From the records below, set down exactly the lines starting with the line that contains "Identify the click" and going on through the line that contains "plougonver.com (188, 14)". Nothing else is wanted.

**Study material**
------------------------------------------------------------------------

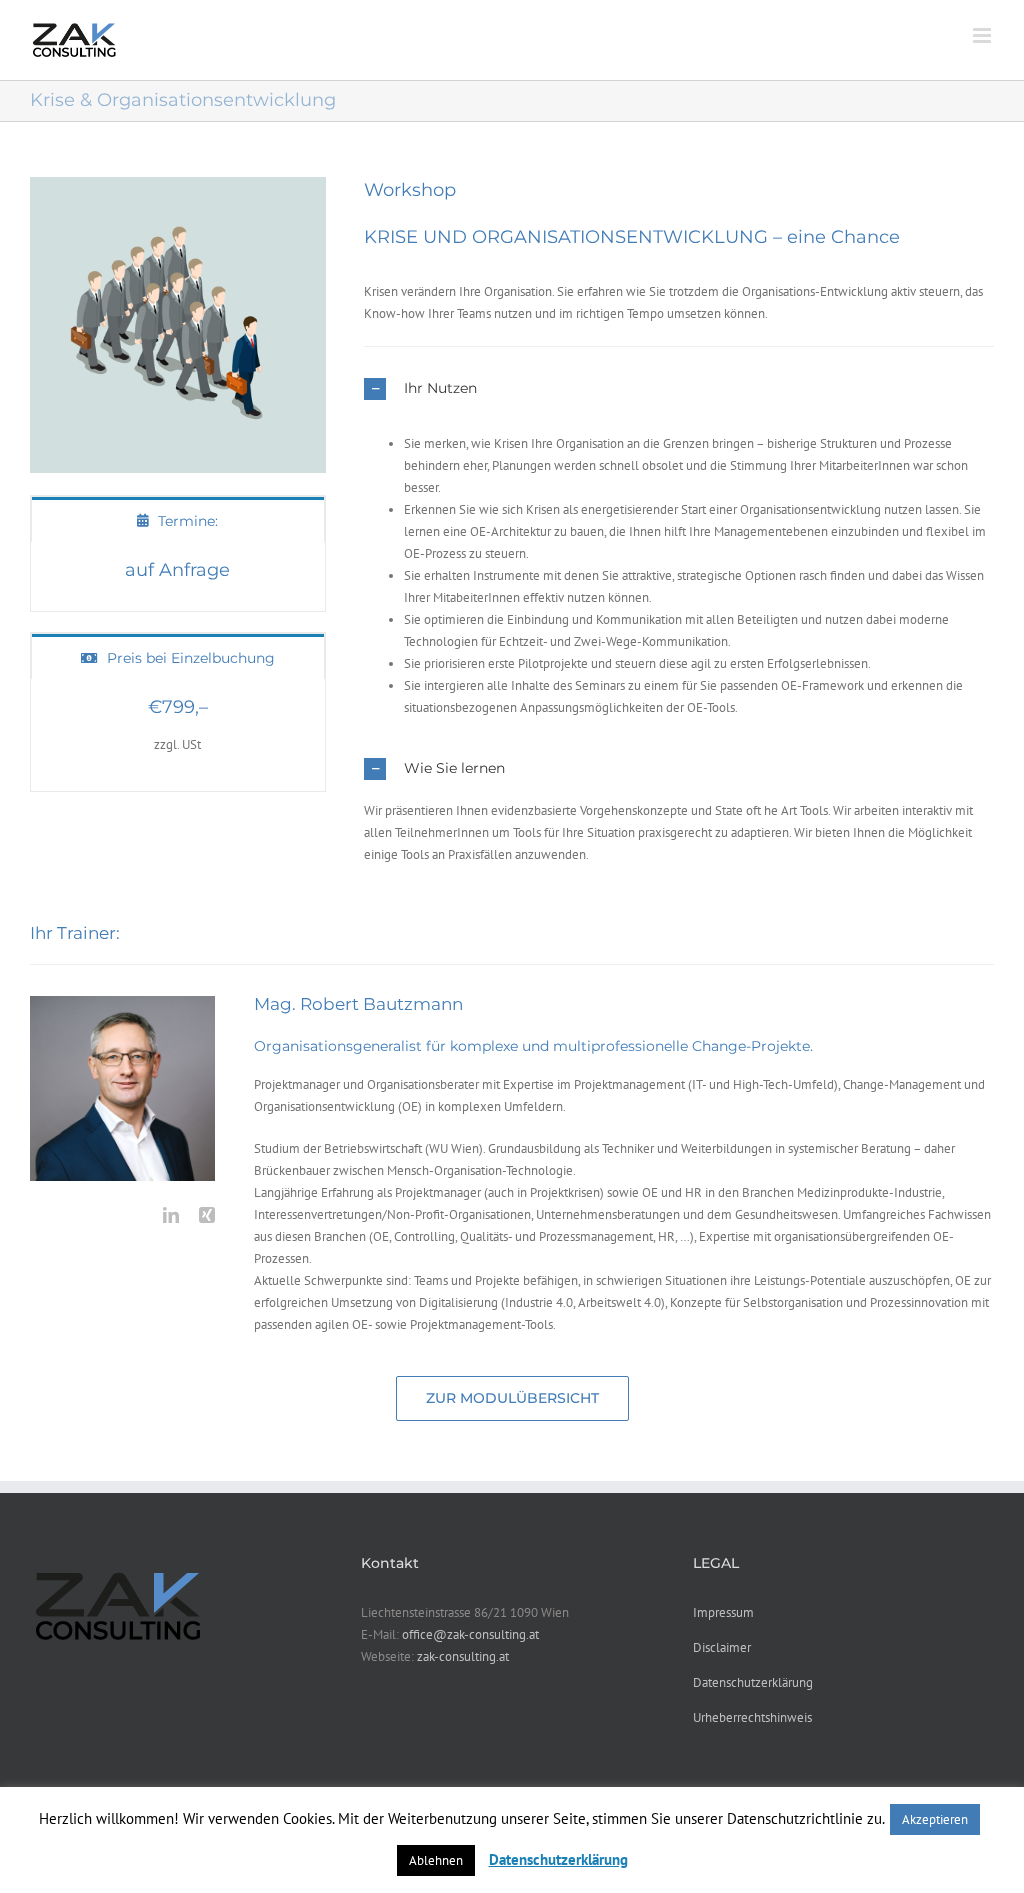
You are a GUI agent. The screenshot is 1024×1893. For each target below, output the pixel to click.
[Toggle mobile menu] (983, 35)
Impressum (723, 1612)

------------------------------------------------------------------------

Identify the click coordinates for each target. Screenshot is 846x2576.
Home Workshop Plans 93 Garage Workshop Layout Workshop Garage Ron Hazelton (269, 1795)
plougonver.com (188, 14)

------------------------------------------------------------------------

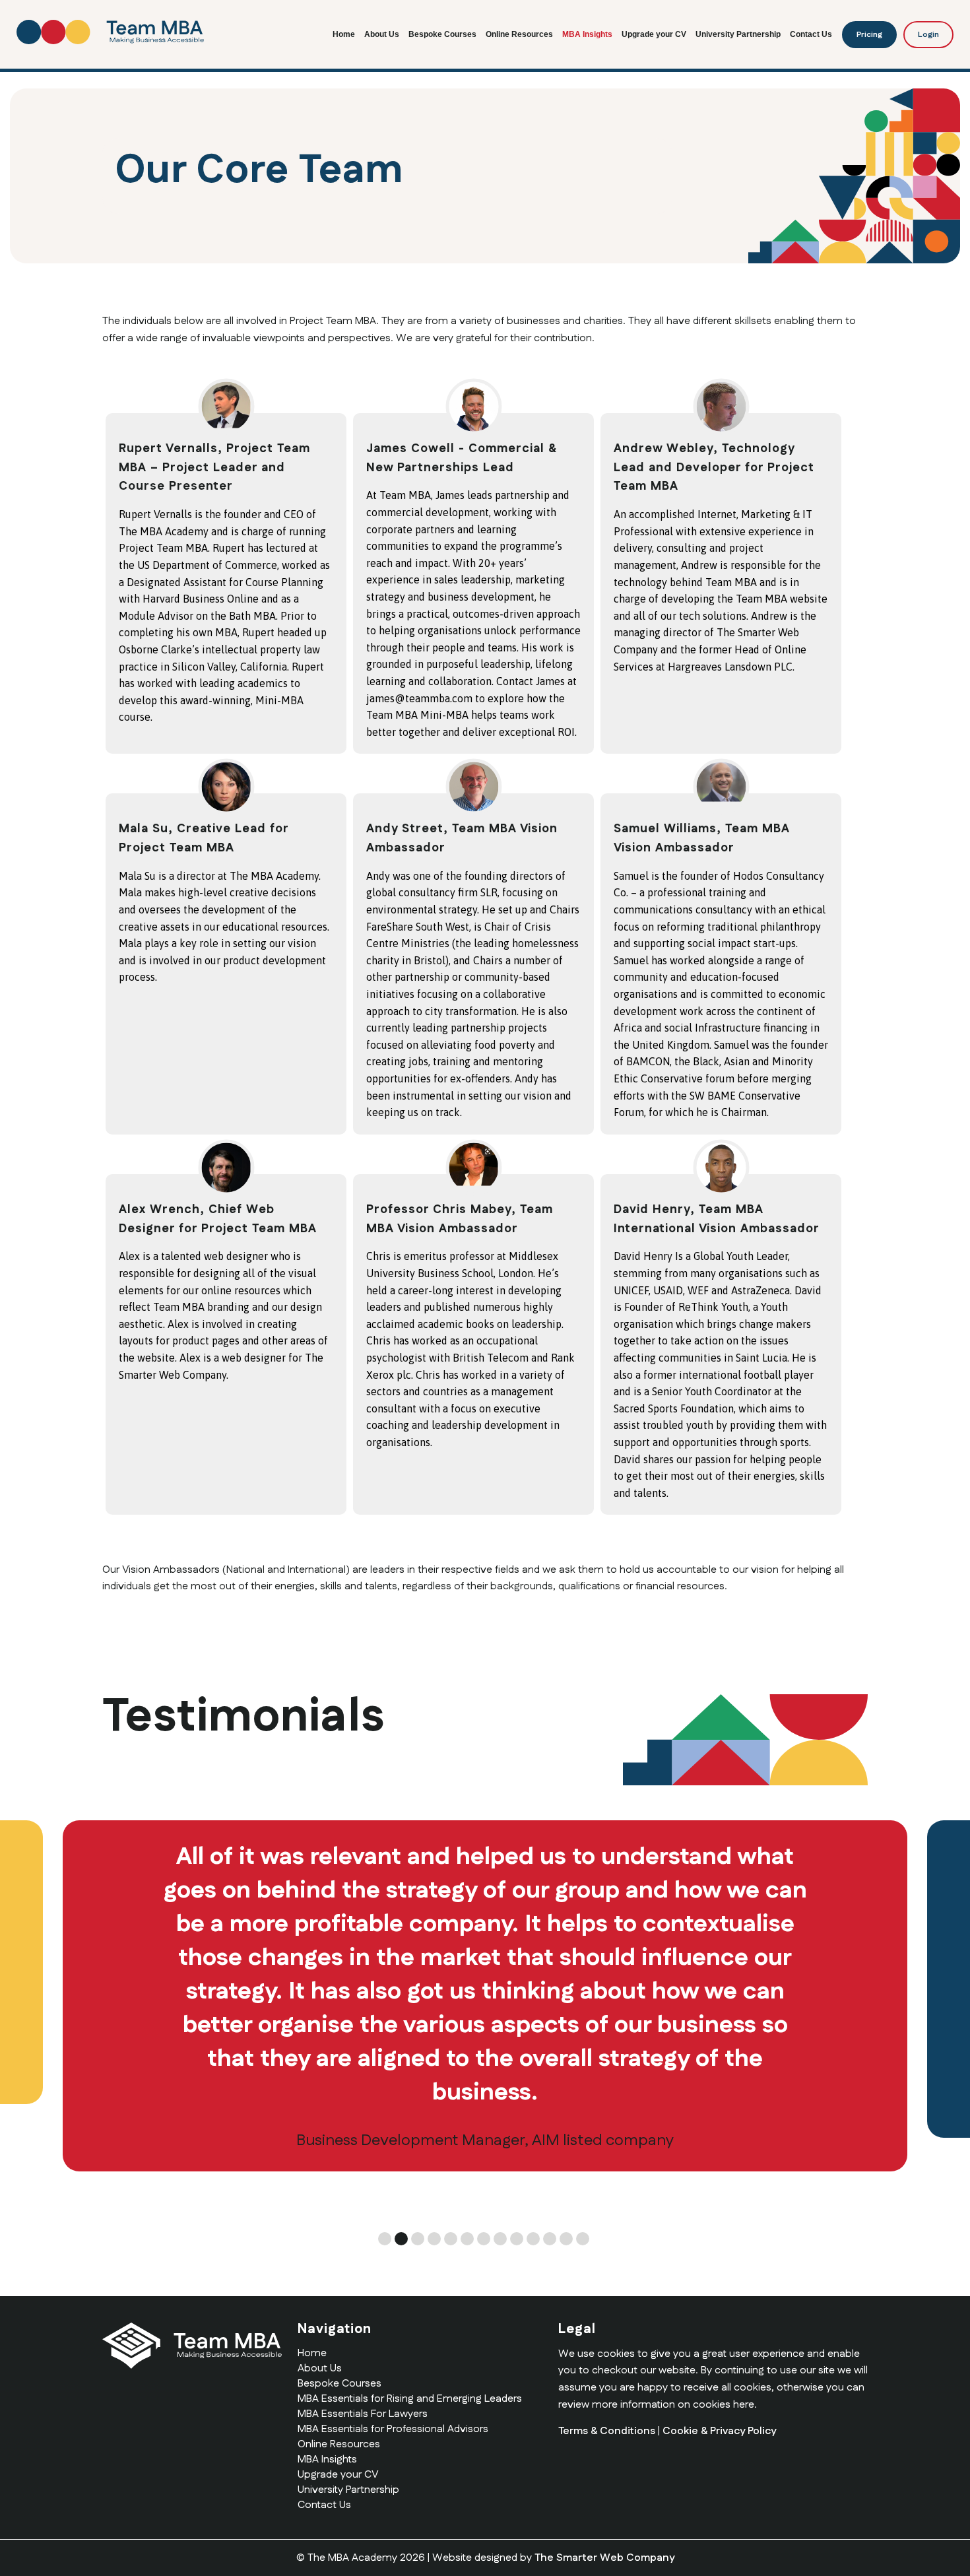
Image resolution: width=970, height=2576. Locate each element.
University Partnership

------------------------------------------------------------------------

**Answer box**
Identify the click coordinates for each target. Screenshot is 846x2576.
Home Workshop Plans 93 Garage Workshop Layout Workshop Garage Ron Hazelton (269, 1795)
plougonver.com (188, 14)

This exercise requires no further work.